Senior construction manager and site manager, Nkosikhona Yeko, attributes the smooth progression to the detailed planning and scheduling of the project prior to commencement: “Our baseline approach to scheduling is to ensure that everything is done not only in accordance with our project deliverables schedule but also of course within budget while meeting juwi’s stringent attention to quality.”
“Our planning has ensured that we have managed the challenges of coordinating several different contractors – with a combined workforce of many hundreds of people – on site at the same time. We have succeeded in getting all the different subcontractors to work together as one team, with shared objectives.”
Community involvement and benefit
Local community involvement is key to the success of the project, as indicated by Austin: “We have worked very closely with all the key stakeholders including the sponsor’s Community Operations team and the Droogfontein Communal Property Association (CPA), who are the land owners and represent the local community interests.”
535 local community members were directly employed on the project, out of a total of 738 people employed, and additional employment was created through the contracting out of various services.“In effect, 2,000 individuals have been directly and positively impacted by the project, and of course there are economic multiplier effects throughout the community,” said Austin.
“The Droogfontein CPA community consists of approximately 104 families. Many of the beneficiaries of the CPA have been employed on the project, as well as other people from the greater Kimberley area.
“The project is leasing 200 hectares of land from the CPA, on which Droogfontein 2 Solar Park has been constructed; the revenue from the lease for that portion of land forms part of the CPA business plan.”
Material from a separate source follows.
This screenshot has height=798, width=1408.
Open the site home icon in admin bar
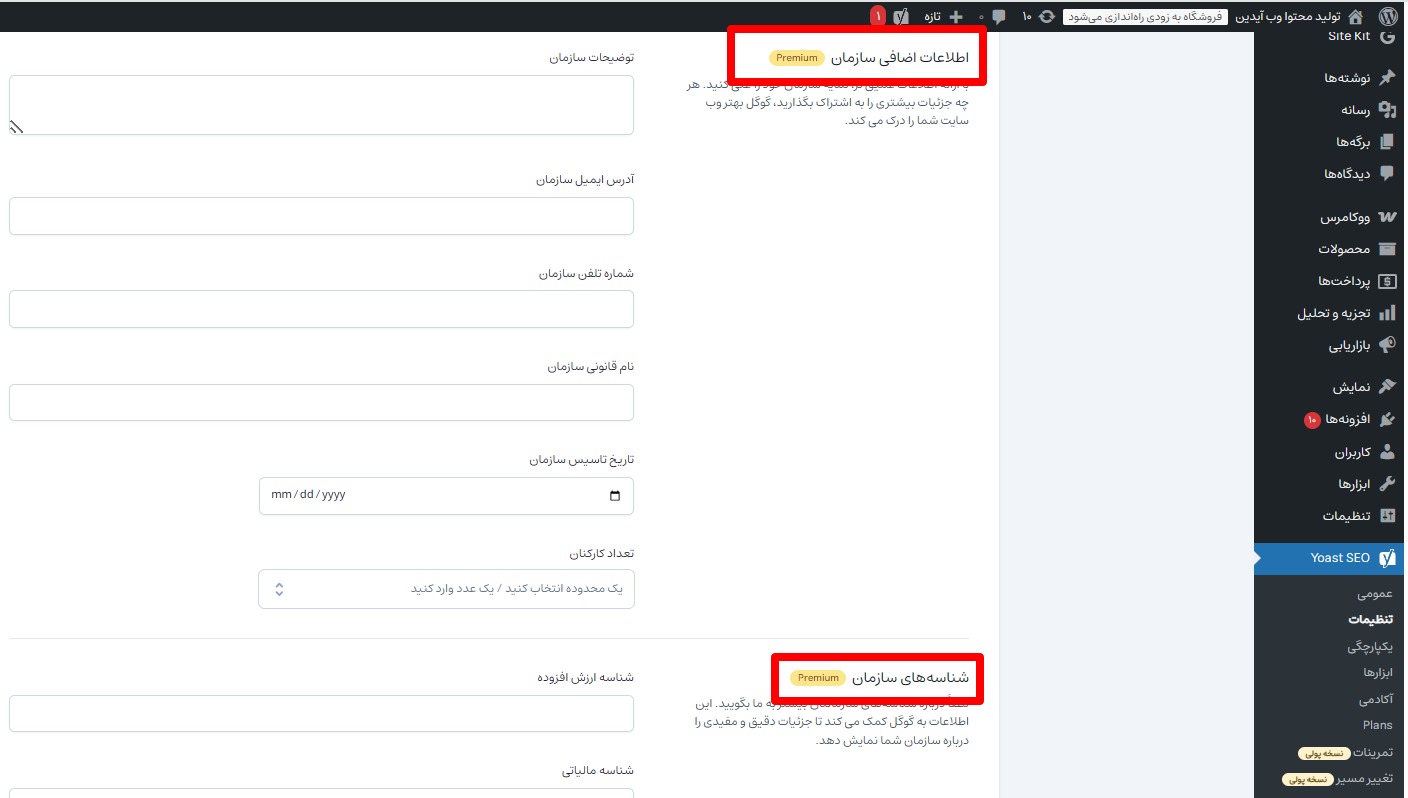pos(1355,16)
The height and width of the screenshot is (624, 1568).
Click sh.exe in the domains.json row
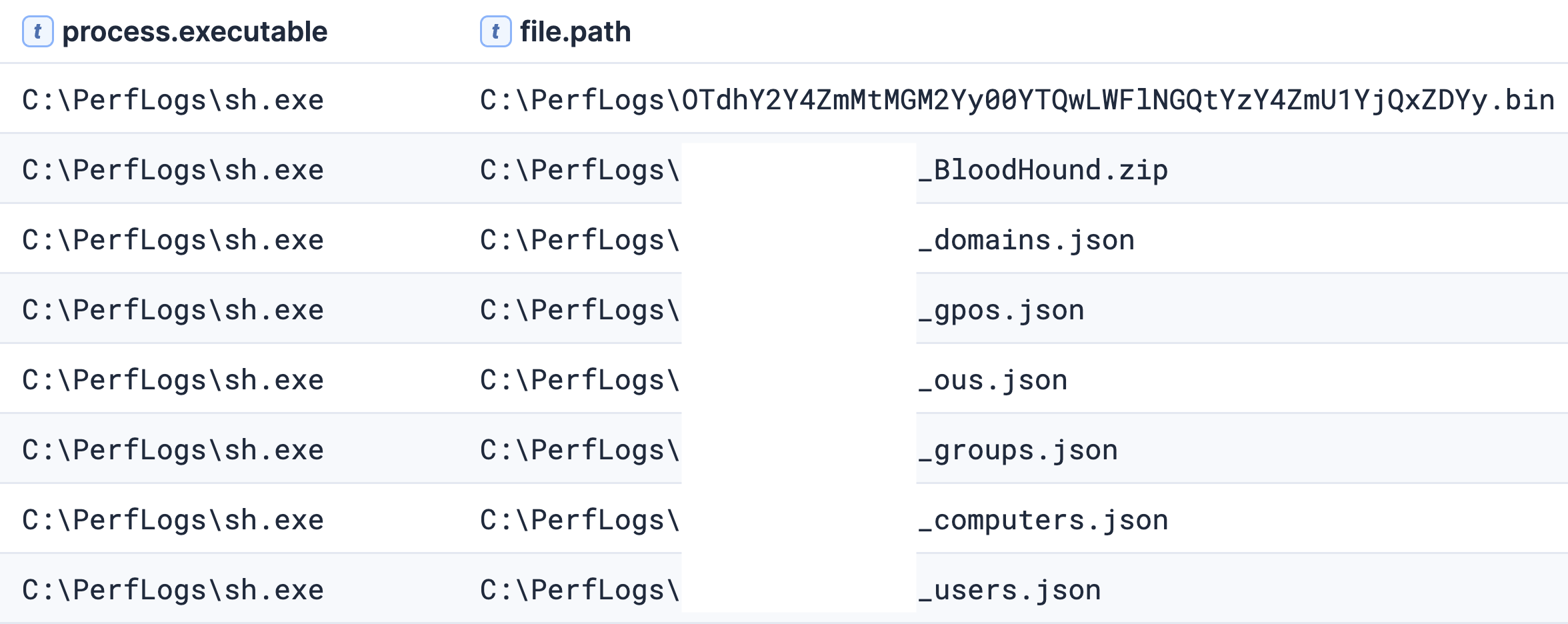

Global players, local impact
Stephan Hansen, the Chief Operating Officer of the juwi Group, says that the completion of the project is an important milestone in juwi’s strategy of implementing projects in South Africa: “This is one of our core markets in our global strategy where we want to do project development and also build projects for third parties.
“This portfolio is a very important bridge, we’ve been very successful early on in the South African market, and we’ve been awarded projects in nearly every round of the REIPP Programme. We’re one of the largest players in the South African market doing EPC and very importantly, we are now offering our own-developed PV projects into future bid rounds.”
“Once these three projects on concluded in the coming 6 months, juwi will have a 20% South African market share in both the EPC and O&M business areas.
“We are very eagerly looking forward to Round 5, we think the political environment is very good and it’s creating a sustainable environment for us to be successful in the market.
Solar is one big pillar, we are also active in wind – which is also equally important to us. This makes South Africa a unique market for us because it’s the only international market where we do solar and wind development. We are very proud of the team here and the success we have. Given the circumstances, the political environment, we hope that there’s going to be continued success and that we can provide a valuable contribution to the future energy mix of South Africa and to the local communities that we are serving with our projects.”